[Dataset entries]
+--
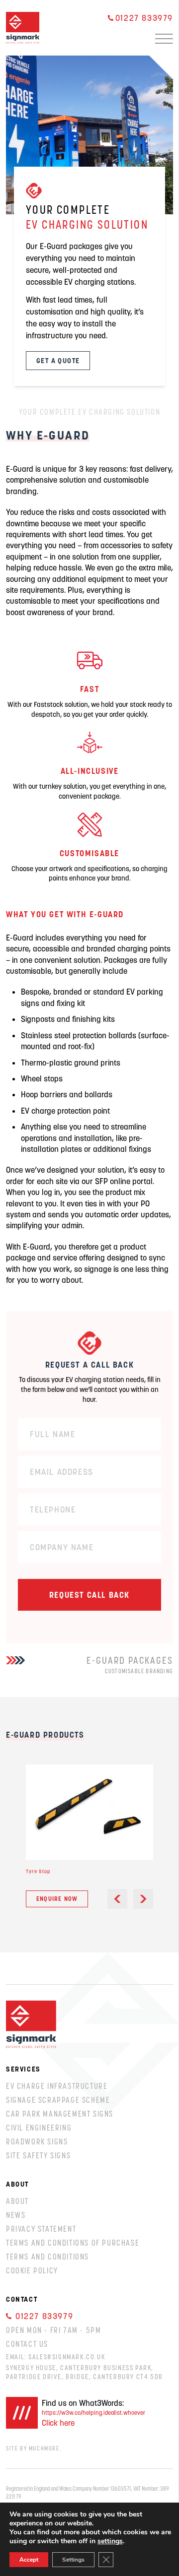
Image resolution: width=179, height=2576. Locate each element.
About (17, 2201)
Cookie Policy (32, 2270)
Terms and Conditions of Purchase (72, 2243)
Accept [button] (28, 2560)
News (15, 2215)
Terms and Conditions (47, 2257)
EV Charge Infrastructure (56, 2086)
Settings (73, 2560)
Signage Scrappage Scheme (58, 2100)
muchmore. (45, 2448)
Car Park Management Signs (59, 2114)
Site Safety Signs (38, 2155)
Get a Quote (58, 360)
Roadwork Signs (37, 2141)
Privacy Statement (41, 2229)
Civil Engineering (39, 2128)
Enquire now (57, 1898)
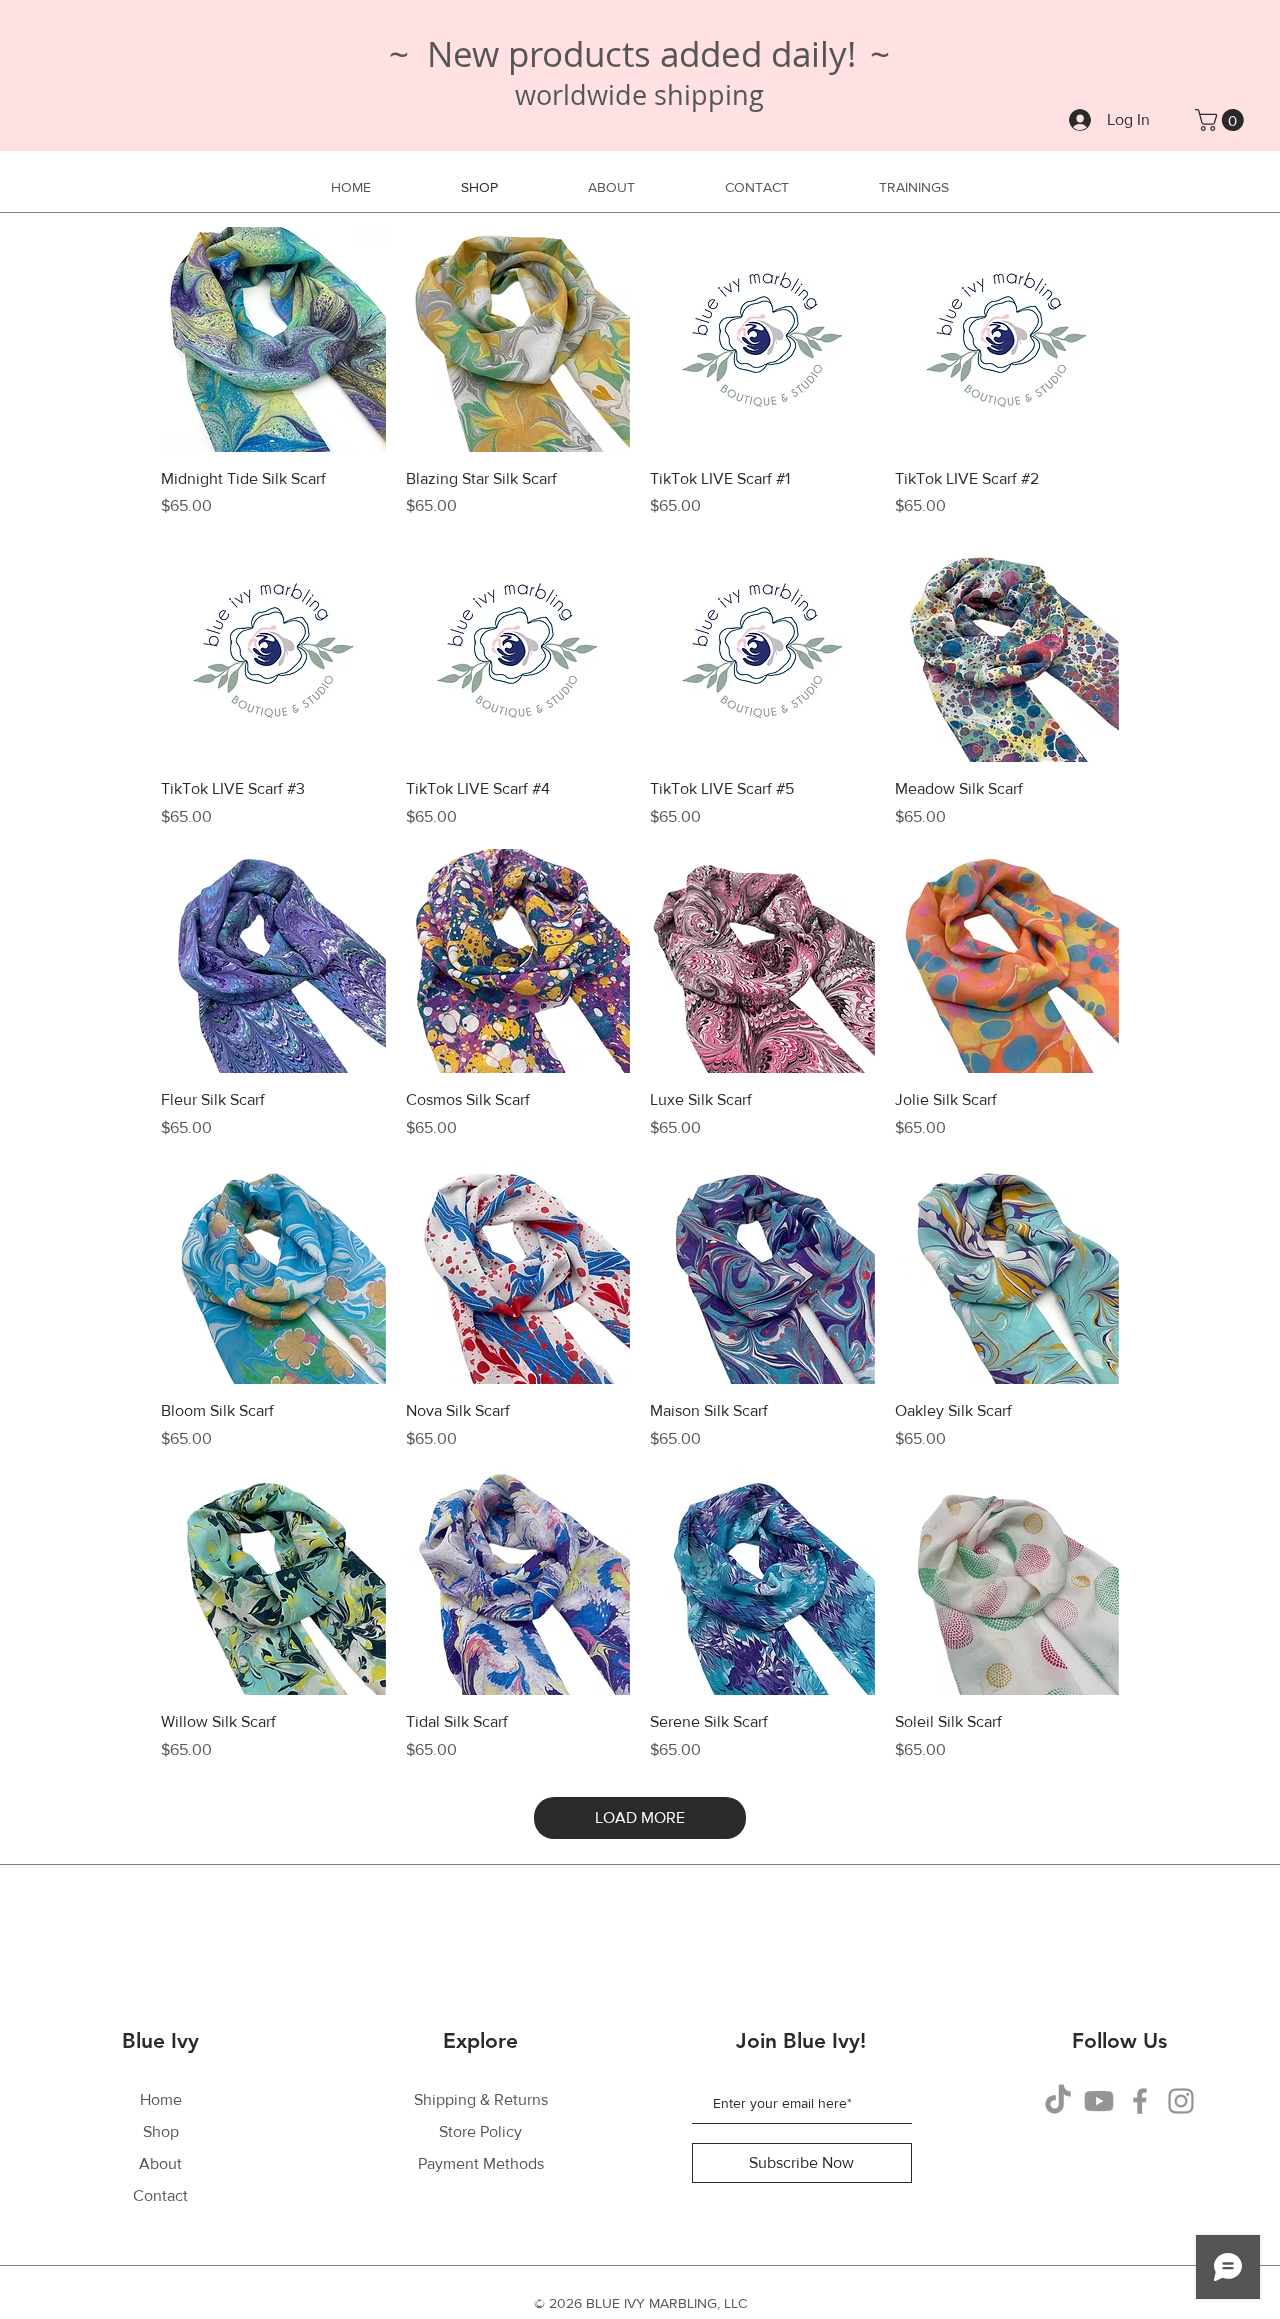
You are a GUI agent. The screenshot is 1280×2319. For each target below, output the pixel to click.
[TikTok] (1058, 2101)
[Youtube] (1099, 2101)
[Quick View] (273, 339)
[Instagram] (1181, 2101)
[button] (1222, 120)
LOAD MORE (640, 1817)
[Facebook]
+--
Problem statement: Take the line containing "Site Safety Signs (38, 2155)" as the first and the last line of the records as the end. Print every line in that span exactly, leaving out pictures.

Answer for the task:
Site Safety Signs (38, 2155)
Get a Quote (58, 360)
Roadwork Signs (37, 2141)
Privacy Statement (41, 2229)
Civil Engineering (39, 2128)
Enquire now (57, 1898)
You are a GUI agent. The screenshot is 1280×2319. For each target below, output the pixel to click.
[TikTok] (1058, 2101)
[Youtube] (1099, 2101)
[Quick View] (273, 339)
[Instagram] (1181, 2101)
[button] (1222, 120)
LOAD MORE (640, 1817)
[Facebook]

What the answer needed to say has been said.